Holiday shopping gets off to slow start for some stores But analysts predict sales for whole season will surpass last year

December 02, 1997|By Lorraine Mirabella | Lorraine Mirabella,SUN STAFF

Holiday shopping got off to a slow start for some retailers the day after Thanksgiving, though analysts still predict overall sales gains for the crucial season.

Retail sales dipped an average 0.5 percent in the state and 2.1 percent in the Baltimore metropolitan region, compared with the same day a year ago, according to the TeleCheck Services' retail index, an indicator based on purchases by check.

Retailers and analysts blamed earlier-than-usual promotions, a later-than-usual Hanukkah, which falls on Dec. 24 this year, and rainy weather for the slower start. The day after Thanksgiving, known as Black Friday, has traditionally kicked off a season that can account for up to 40 percent of annual sales.

"Some of the larger stores did better because of strong $l promotions out there, so they got the lion's share of the business" -- though some sales starting last Wednesday might have drained some of the Friday business, said Tom Saquella, president of the Maryland Retailers Association. "The smaller stores were satisfied, but they expect most of their business in the last two weeks of the holidays."

Nationally, consumers boosted sales at stores open at least a year by 2.2 percent, TeleCheck, a check acceptance company, reported. It based its survey on a comparison of the volume of authorized checks written by consumers at more than 27,000 locations.

In the mid-Atlantic region, sales rose 0.5 percent, with increases in the District of Columbia, Virginia and New Jersey, and decreases in Pennsylvania and Maryland.

Fewer checks were written both in the state and in the Baltimore area, though the average dollar amount increased, said William Ford, senior economic adviser for TeleCheck.

In parts of the mid-Atlantic and Northeast regions, "bad weather hit at the wrong time of the day when malls had big sales," Ford said.

Even with Galactic Saucer Launchers flying out the doors of the Natural Wonders store in Towson Town Center by the hundreds on Friday, "It was slower than last year," said Barbara Boynton, manager of the science and nature shop.

"The day before Thanksgiving we doubled from last year," Boynton said. "So going into [Friday] we thought we're going to get really busy. It was like, 'Is anybody coming?' "

TeleCheck still anticipates a 3 percent to 4 percent increase in sales during the 27-day period leading to Christmas.

And Saquella maintains that Maryland retailers should see an average sales increase of 3.5 percent over last year.

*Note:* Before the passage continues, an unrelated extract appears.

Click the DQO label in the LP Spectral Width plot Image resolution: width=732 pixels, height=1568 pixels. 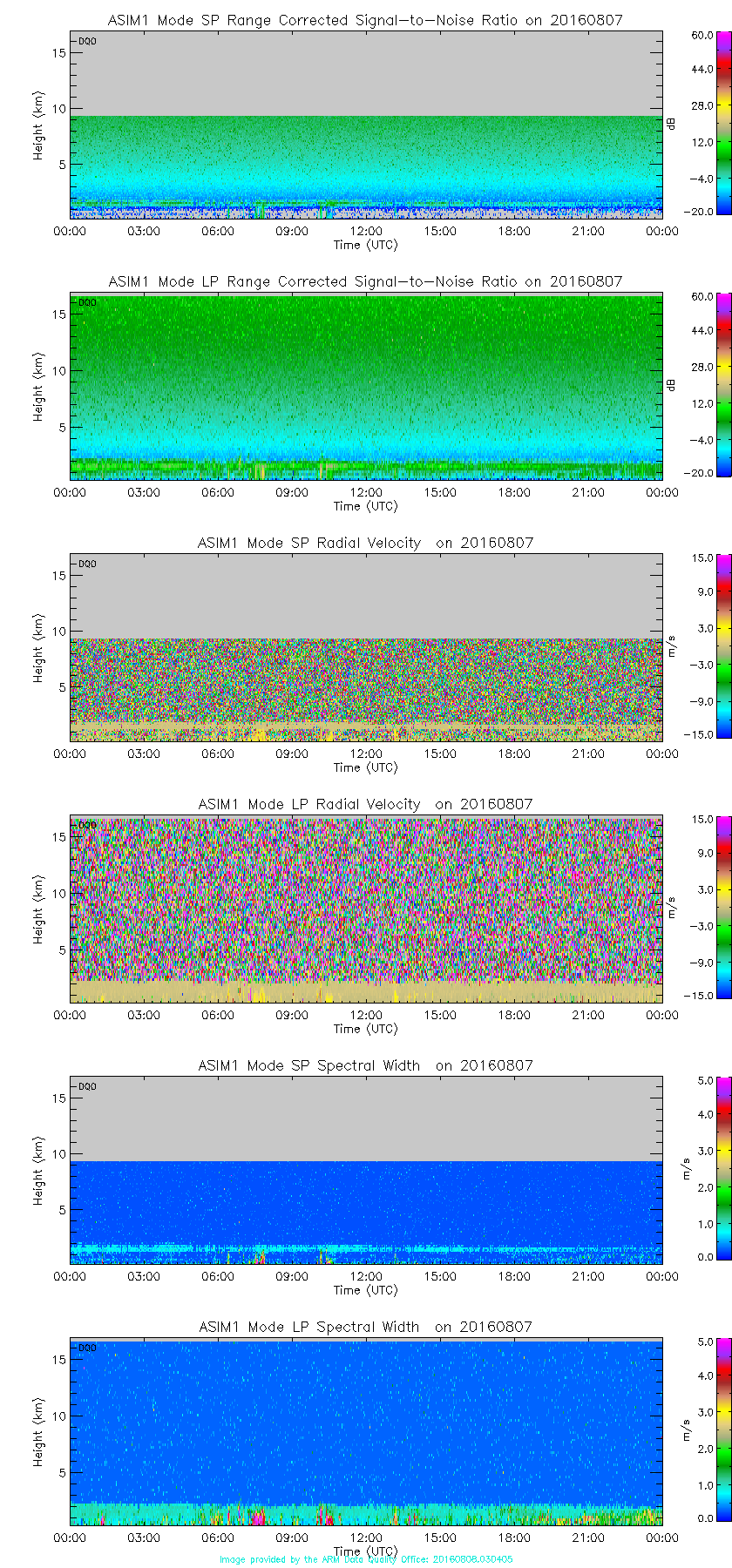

Ford noted that Black Friday is no longer the biggest shopping day, but instead offers a glimpse of spending for the rest of the season. Last year, the day after Thanksgiving ranked as the fourth biggest holiday shopping day, with the heaviest spending the week before Christmas.

In another measure of holiday spending released yesterday, Visa U.S.A. Inc. reported $1.4 billion in retail transactions on Friday, an increase of nearly 17 percent from the same day a year earlier.